BEGIN EXTRACTED ENTRIES

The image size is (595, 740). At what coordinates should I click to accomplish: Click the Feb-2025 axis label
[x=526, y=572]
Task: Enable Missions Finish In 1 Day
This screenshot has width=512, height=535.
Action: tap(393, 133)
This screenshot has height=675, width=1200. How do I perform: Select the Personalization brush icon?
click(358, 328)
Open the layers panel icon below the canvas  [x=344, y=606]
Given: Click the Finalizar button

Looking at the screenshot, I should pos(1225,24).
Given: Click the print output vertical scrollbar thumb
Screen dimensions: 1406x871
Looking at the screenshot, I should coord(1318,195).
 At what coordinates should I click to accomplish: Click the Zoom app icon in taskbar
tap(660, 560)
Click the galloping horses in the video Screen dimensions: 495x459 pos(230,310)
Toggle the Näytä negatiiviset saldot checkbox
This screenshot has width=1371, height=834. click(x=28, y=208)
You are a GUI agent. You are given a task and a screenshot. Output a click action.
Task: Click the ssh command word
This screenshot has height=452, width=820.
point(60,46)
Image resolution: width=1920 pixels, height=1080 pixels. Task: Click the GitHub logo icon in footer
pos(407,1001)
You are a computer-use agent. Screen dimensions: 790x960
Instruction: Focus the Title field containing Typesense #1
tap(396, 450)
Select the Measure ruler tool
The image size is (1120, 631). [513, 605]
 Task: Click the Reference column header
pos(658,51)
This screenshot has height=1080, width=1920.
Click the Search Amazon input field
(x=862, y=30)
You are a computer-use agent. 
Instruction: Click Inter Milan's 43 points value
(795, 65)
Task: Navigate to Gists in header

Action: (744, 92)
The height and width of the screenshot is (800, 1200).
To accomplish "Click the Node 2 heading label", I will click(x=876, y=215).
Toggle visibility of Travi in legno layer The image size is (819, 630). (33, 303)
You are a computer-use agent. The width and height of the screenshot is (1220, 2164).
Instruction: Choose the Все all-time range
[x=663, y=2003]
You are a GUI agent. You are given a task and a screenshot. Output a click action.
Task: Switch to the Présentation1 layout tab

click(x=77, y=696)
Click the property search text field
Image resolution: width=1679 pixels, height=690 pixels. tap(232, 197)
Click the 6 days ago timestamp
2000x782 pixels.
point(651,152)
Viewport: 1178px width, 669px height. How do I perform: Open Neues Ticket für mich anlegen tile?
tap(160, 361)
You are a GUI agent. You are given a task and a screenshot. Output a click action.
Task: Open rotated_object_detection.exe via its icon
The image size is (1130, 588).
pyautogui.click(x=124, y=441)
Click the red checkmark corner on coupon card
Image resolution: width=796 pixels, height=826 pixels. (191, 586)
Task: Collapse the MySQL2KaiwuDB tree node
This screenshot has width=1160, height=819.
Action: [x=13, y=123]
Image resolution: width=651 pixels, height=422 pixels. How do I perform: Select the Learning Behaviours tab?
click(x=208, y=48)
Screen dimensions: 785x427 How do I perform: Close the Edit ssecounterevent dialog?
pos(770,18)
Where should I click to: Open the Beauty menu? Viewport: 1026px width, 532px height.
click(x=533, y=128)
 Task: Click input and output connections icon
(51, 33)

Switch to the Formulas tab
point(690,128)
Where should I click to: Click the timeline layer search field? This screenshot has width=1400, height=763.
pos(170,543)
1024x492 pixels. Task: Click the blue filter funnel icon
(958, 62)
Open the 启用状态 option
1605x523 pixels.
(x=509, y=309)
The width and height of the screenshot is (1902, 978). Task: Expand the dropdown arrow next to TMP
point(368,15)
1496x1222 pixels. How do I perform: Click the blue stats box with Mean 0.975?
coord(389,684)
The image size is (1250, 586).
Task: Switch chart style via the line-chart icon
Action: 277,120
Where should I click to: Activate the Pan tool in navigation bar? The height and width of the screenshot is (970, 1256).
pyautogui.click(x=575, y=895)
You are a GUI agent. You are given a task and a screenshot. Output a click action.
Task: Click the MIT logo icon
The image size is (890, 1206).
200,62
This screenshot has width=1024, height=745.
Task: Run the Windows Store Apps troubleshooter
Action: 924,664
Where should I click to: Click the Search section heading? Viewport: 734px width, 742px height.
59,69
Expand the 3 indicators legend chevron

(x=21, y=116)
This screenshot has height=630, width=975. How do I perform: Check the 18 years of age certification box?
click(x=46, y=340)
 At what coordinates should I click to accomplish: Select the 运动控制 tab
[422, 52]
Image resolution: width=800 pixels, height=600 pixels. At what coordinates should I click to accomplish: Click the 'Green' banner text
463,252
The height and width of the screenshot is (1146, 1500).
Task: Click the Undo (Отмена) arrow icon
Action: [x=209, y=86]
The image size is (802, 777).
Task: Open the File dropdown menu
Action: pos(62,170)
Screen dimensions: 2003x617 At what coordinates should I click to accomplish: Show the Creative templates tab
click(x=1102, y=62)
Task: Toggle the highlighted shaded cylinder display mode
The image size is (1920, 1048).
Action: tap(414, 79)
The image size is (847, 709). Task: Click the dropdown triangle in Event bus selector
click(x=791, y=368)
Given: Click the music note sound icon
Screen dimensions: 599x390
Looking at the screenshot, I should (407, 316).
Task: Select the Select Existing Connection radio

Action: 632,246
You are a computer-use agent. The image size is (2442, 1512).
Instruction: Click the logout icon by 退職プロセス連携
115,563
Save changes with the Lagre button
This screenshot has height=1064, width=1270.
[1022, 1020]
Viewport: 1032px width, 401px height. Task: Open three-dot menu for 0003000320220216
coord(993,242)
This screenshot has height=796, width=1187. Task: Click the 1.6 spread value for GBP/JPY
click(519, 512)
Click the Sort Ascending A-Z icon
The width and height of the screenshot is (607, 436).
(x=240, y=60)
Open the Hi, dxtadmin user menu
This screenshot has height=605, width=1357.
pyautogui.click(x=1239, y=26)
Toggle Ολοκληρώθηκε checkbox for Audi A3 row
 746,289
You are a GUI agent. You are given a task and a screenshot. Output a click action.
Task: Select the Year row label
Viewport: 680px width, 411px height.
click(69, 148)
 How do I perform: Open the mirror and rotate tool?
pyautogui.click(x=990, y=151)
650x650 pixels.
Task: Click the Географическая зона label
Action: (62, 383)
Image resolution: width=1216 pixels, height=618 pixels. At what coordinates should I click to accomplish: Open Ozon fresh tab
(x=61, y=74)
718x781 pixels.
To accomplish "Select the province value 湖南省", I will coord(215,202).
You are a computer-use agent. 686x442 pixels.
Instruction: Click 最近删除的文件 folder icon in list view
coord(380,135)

END EXTRACTED ENTRIES

_TASK INSTRUCTIONS_
Filter the records for lines holding the string "will". Copy each one.

_OUTPUT OF THE TASK_
To accomplish "Click the Node 2 heading label", I will click(x=876, y=215).
To accomplish "Select the province value 湖南省", I will coord(215,202).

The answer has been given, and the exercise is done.